> [EXERCISE PROMPT]
In the discussion of cutis verticis gyrata below, retype the passage starting with "In summary, CVG" and going on through "can be suggested.".
SOURCE EXTRACT below:
Discussion
CVG is a rare benign condition first described by Alibert in 1837 characterized by proliferation and hypertrophy of the skin of the scalp or forehead. The affected skin then exhibits folds and furrows resembling the cerebral cortex convolutions. Unna introduced the term cutis verticis gyrata in 1907 [2].
This entity was afterward divided into different subtypes: a secondary and a primary form, then the primary form was subdivided into primary essential and non-essential. The primary essential form is the rarest form, characterized by an isolated cutaneous involvement with no associated pathology. It usually begins in adolescence and is more common in men than in women. Typically, as seen in case 1, primary CVG presents as symmetric scalp folds which usually extend anteroposteriorly from the vertex to the occiput and transversally in the occipital region. Terminal hair density is reduced on the folds, but not in the furrows. The primary non-essential form has been described in association with several neuropsychiatric pathologies like mental retardation, epilepsy, microcephaly, schizophrenia, encephalopathy, and other neurological malformations in addition to ophthalmic pathologies such as blindness, strabismus, and congenital cataract, the latter being the most frequent association. In primary non-essential CVG, the associated conditions do not have a clear pathophysiological link with the CVG.
Secondary CVG on the other hand is associated with conditions that may be implicated in modifications of the trophicity of the skin. It is slightly more common than the primary form. It can occur at any age without gender predominance. It is associated with a variety of underlying disorders. It may be caused by general diseases comprise as liver affections, paraneoplastic syndromes, and pachydermoperiostosis or also associated with inflammatory dermatoses most commonly psoriasis and eczema [3]. Furthermore, various associated genetic conditions have been described such as neurofibromatosis, Noonan, Turner, Klinefelter and Ehlers–Danlos syndrome. It may also occur in association with endocrine etiologies, as seen in case 3, such as diabetes mellitus, myxedema, and the most described in the literature is acromegaly [3]. Among iatrogenic causes, treatment with minoxidil or misuses of anabolic substances were reported [4,5].
The pathophysiology of CVG remains unclear. On a structural level, it is suggested that the folds are caused by connective tissue septa formation between the skin and the galea. These septa prevent the expansion of the skin which bulges into folds [6]. In the primary form, an endocrine origin has been postulated as the disease usually manifests in postpubertal males. Cases reported in the literature are sporadic although some familial cases are described suggesting possible genetic factors in primary CVG. The physiopathology in the secondary form remains also unclear especially in general and inflammatory diseases. However, in the physiopathology of endocrine etiology, trophic hormones such as growth hormone (GH) and insulin growth factor 1 (IGF 1) were incriminated to be responsible for skin modifications with collagen thickening and hypertrophy of sebaceous glands.
When performed, histopathology of primary CVG shows normal skin. Thickened connective tissue with hypertrophy or hyperplasia of adnexal structures has also been described. Secondary CVG has variable histology representing the underlying disease. No treatment has proven its effectiveness in this entity. Abstention is the rule in the primary form. In all cases, regular rigorous hygiene of the skin folds and furrows is recommended to avoid maceration and infection. If treatment is requested by the patient because of an anesthetic complaint, medical and/or surgical treatment may be suggested. Surgical treatment seems to be the best option with a regularly reported efficacy. The undermining and relaxation incisions alter the relationship between the skin and the deeper structures and so result in the disappearance of the folds and furrows [7]. Medical treatment includes isotretinoin or systemic steroids. No treatment can prevent a recurrence.
In summary, CVG is a rare disease with mainly anesthetic impact. A rigorous clinical examination with a minimal workup is however required to eliminate a secondary or a primary non-essential form. If aesthetic prejudice is important, surgical treatment can be suggested.
End of SOURCE EXTRACT.
DATASET ENTRIES below:
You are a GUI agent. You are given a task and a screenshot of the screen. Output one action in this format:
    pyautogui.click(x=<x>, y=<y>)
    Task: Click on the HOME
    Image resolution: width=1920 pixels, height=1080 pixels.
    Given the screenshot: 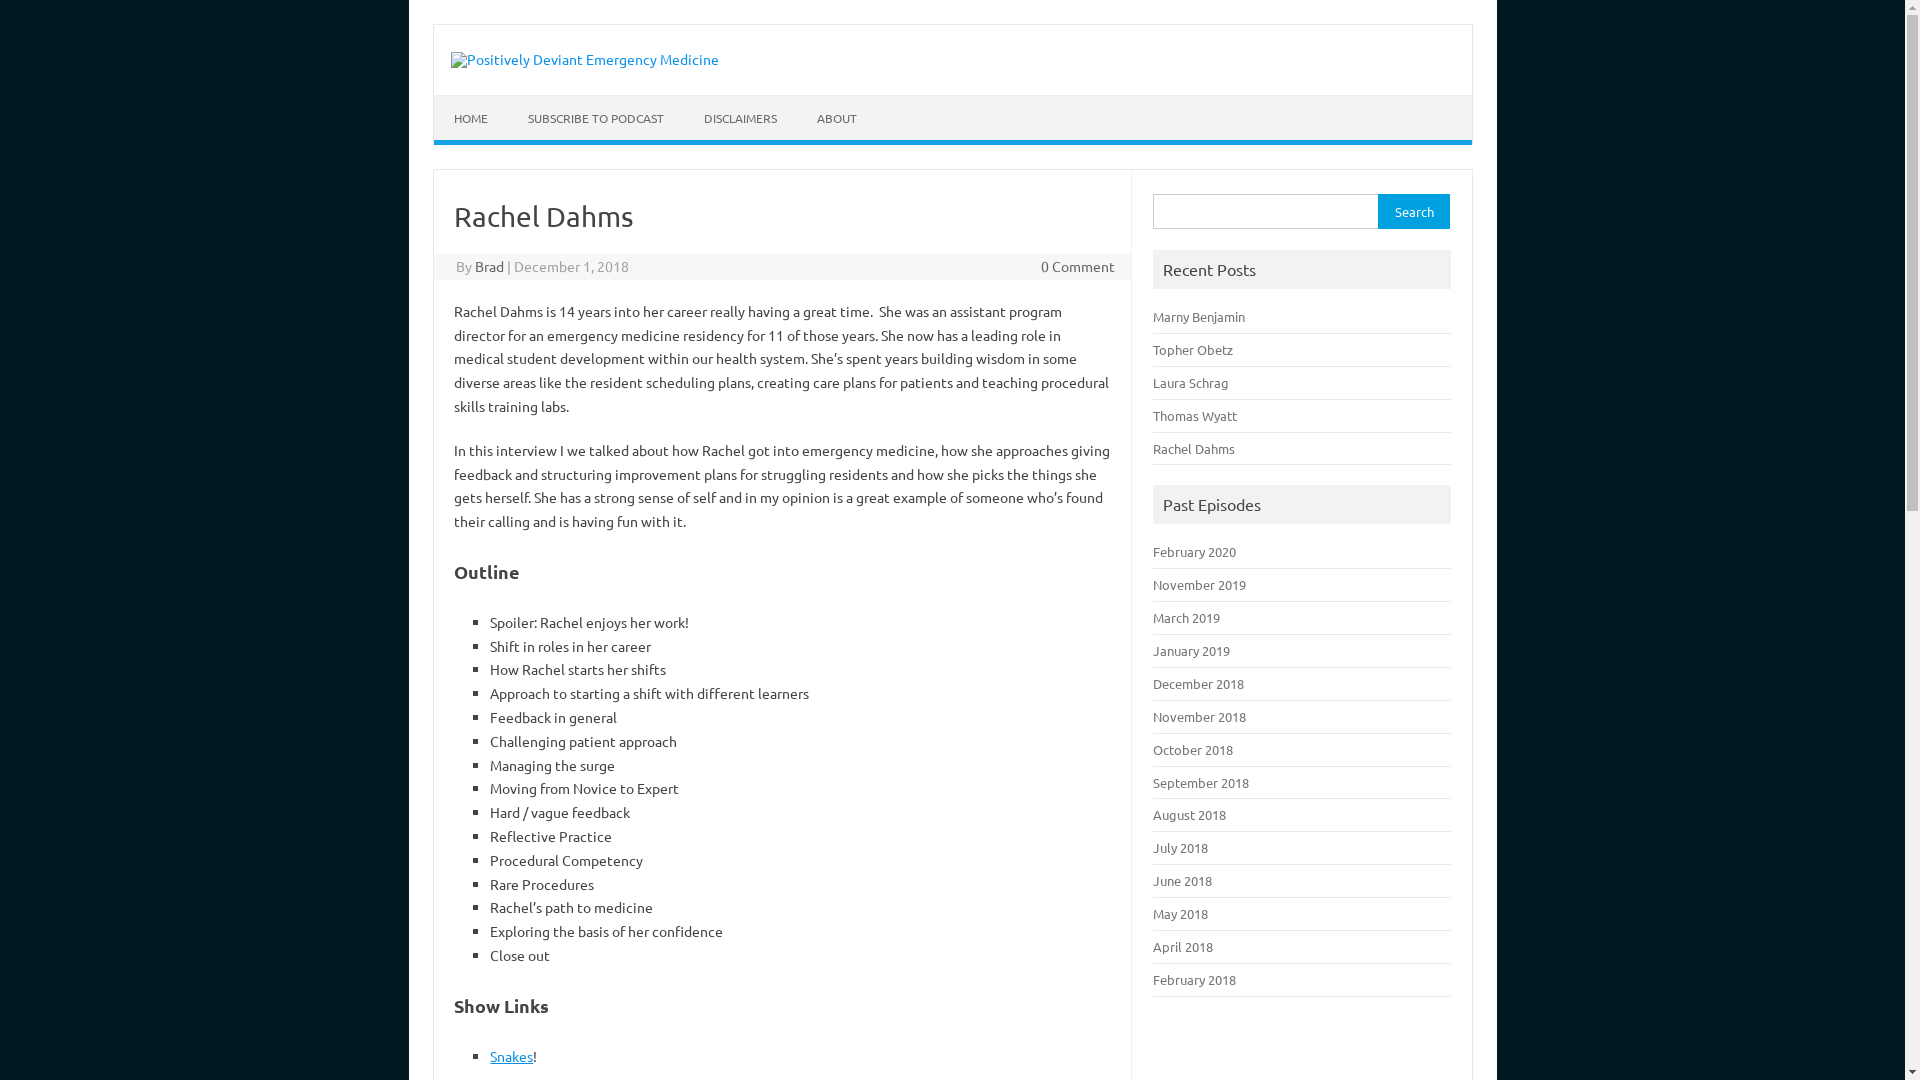 What is the action you would take?
    pyautogui.click(x=471, y=118)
End of DATASET ENTRIES.
> [WRITTEN RESPONSE]
In summary, CVG is a rare disease with mainly anesthetic impact. A rigorous clinical examination with a minimal workup is however required to eliminate a secondary or a primary non-essential form. If aesthetic prejudice is important, surgical treatment can be suggested.